When you start a baby registry, the folks at Babies R Us give you this purple bag with all sorts of stuff in it. One of those items is a spiral bound book that tells you about all of the stuff you need for your new baby.
All of you are smart enough to know that it’s nothing more than a way for them to make money. They tell you that you need eleventy billion items, and that people like your rich Aunt Martha should fork over $800 for a rocking chair. Shoot. You can pay me $800 and I will come over and rock your child for you using your dining room chair – the way you did in 4th grade, except you got yelled at for it then. This time you’ll get a sleeping baby. Just sayin’.
So anyway, on with this blog. (I’m rusty.) There are several items I have stumbled upon and love, and I want to make sure you know about them too. I am in no way compensated by these companies, but I totally should be. And how.
1. Baby Bjorn bib: These things are AWESOME, especially if your child shovels food into his mouth like mine does. Pincer grasp be damned; he grabs it with his whole hand and eats it like it’s being punished. It’s a sight for sure. The carnage is is incredible, and lots of rubble ends up in the trough of this bib. It’s easy for Little Dude to pick it up himself, or for me to run a spoon through it and toss it back onto the tray.
2. My Little Seat: I can’t find the picture I have of Little Dude in this, so the hyperlink will have to do. I can’t say he’s a huge fan of this, but mom is. This little seat rolls/folds up and fits in a little corner of the diaper bag. We never have to worry about whether a restaurant (or other venue) has a highchair. It fits on just about any type of chair, and is very adjustable. We have used it several times. Little Dude doesn’t like being so restrained, but usually settles down in a minute or so.
3. Food processor: Making your own baby food is so easy. Companies will try to make you believe you need a fancy gadget to do this, but they are wrong. I use a cheapo steamer basket insert that broke apart years ago, but still does the job, for purees and chunkier foods. Once the veggie are steamed, I puree them in the food processor. When making our dinners, I typically pull a portion out before adding the salt and stronger spices (like crushed red pepper) and then coarsely chop them with a few pulses of the processor.
4. Flip diapers: Seriously, cloth diapering is not that big of a deal. If I can do it, anyone can do it. I bought enough to get us through 3 days, so I do two extra loads of laundry per week. That’s it. Flip has daypacks for sale for $50 that contain 2 outer shells and 6 liners. A daypack truly gets us through a day, give or take a liner. I bought 3 daypacks, plus a single shell and 2 liners form another brand (which I really don’t like). In total, I spent $167. We use 7th Generation disposable diapers overnight, so we spend another $9.99 or so per month.

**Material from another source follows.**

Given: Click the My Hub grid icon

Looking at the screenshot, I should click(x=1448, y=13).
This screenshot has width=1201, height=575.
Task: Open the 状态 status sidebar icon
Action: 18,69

5. Non-toy toys: Don’t go out and buy so many fancy toys. Empty formula cans, toilet/paper towel rolls, old magazines, wooden spoons, metal pie plates, and empty shoe boxes are all way fun. You can do all sorts of things with those items. If they need replaced, it’s easy and cheap enough. Another fabulous toy – balloons, both helium and non-helium filled. Hours of entertainment…especially if your pet is terrified of the mylar kind.
6. This brings me to the last one. You must get a dog, preferably a shelter dog. Dogs will: clean up the food baby drops, eat what baby doesn’t eat, like baby’s face, alert you to dirty diapers (at least this pit bull does), lick snot (gross but true), protect baby, help baby practice his balance by running dangerously close to him, and all sorts of other very important tasks.
Get this stuff and you’ll be set. If you can only get one of them, get the dog.